Khokhar fügt hinzu: "Es besteht jedoch noch die Möglichkeit, dass dieses Urteil vor dem Obersten Gerichtshof angefochten wird. Aber Gewalt in der Menge allein aufgrund eines Verdachts darf in einem Rechtsstaat nicht toleriert oder zugelassen werden, und dieser Fall muss ein Beispiel für die Zukunft sein." "Der Staat muss sich vor innergesellschaftlicher Gewalt und interreligiösem Hass hüten. Man sollte ein wachsames Auge auf die Fundamentalisten haben, die für diese Art von Fällen verantwortlich sind", so Ashiknaz Khokhar abschließend.
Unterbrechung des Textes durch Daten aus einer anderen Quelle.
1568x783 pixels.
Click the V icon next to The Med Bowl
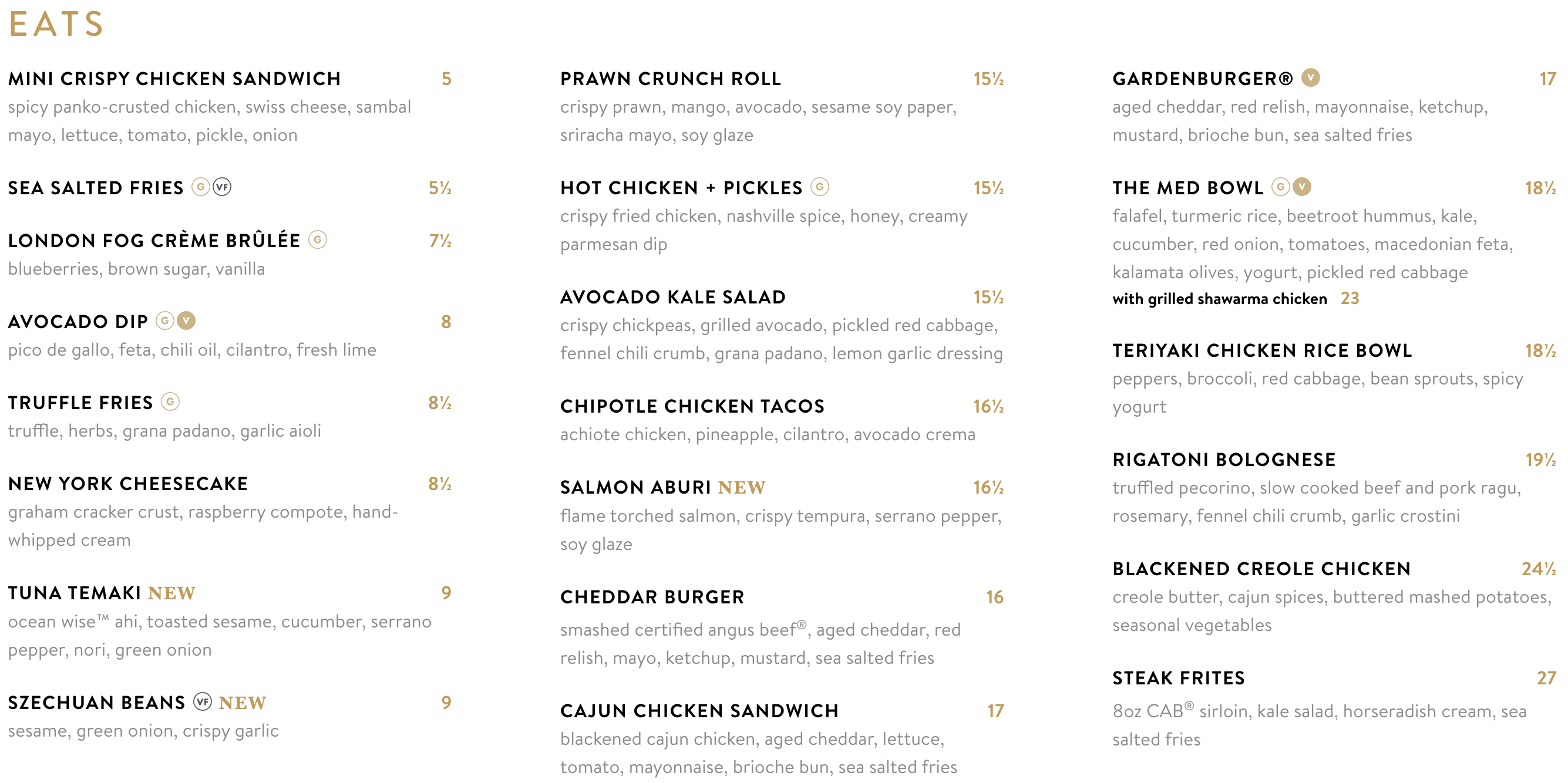point(1302,186)
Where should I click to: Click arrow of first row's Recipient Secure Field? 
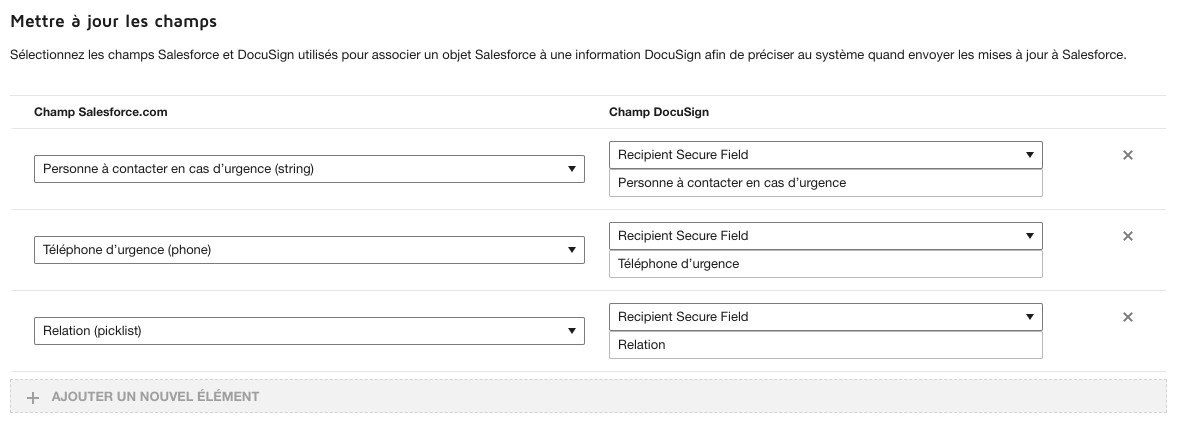pyautogui.click(x=1029, y=155)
In einem anderen Fall von Blasphemie, der sich ertst vor einigen Wochen ereignete, wurden drei junge muslimische Frauen, Aisha Nomani (17), Razia Hanfi (21) und Umra Aman (24) die am islamischen Seminar „Jamia Islamia Falahul Binaat“ arbeiten, Woche verhaftet, weil sie die 21-jährige Muslimin Safoora Bibi, ihre ehemalige Kollegin, getötet hatten, nachdem sie sie der Blasphemie beschuldigt hatten.
Das Opfer wurde vor dem islamischen Seminar ermordet, nachdem eine 13-jährige Schülerin, die mit den drei Täterinnen verwandt ist, angeblich gesagt hatte, sie habe im Traum gesehen, wie die Frau Gotteslästerung begangen habe, und sie sei dann im Traum aufgefordert worden, sie zu töten. Die für ihre islamischen Studien bekannte Wissenschaftlerin wurde also aufgrund eines Traums getötet.
Der katholische Menschenrechtsaktivist Sabir Michael aus Karachi erklärt dazu gegenüber Fides: "Dies ist ein sehr trauriger, absurder und tragischer Vorfall, der zeigt, wie Hass und Intoleranz in unserer Gesellschaft zunehmen“. „Die Lage ist verzweifelt, und die Rechtsstaatlichkeit wird nicht geachtet“, beklagt er, „Menschen töten sogar wegen eines Traums“. „Es muss aber auch gesagt werden“, fährt er fort, „dass diese Anschuldigungen im Allgemeinen unbegründet sind: In Pakistan respektieren die Bürger die Religion und begehen keine Verunglimpfung der Propheten irgendeiner Religion. Wir verurteilen den Mord an einer unschuldigen Muslimin aufs Schärfste und wenden uns ausdrücklich gegen den Missbrauch des Blasphemiegesetzes“. "Es liegt in der Verantwortung der Regierung", so Michael weiter, "wirksame Maßnahmen zu ergreifen, um ein Klima der Toleranz und des Respekts zu schaffen, insbesondere in religiösen Angelegenheiten, um diejenigen zu schützen, die der Blasphemie beschuldigt werden. Niemand sollte vor einer fairen Untersuchung und einem Gerichtsverfahren bestraft werden".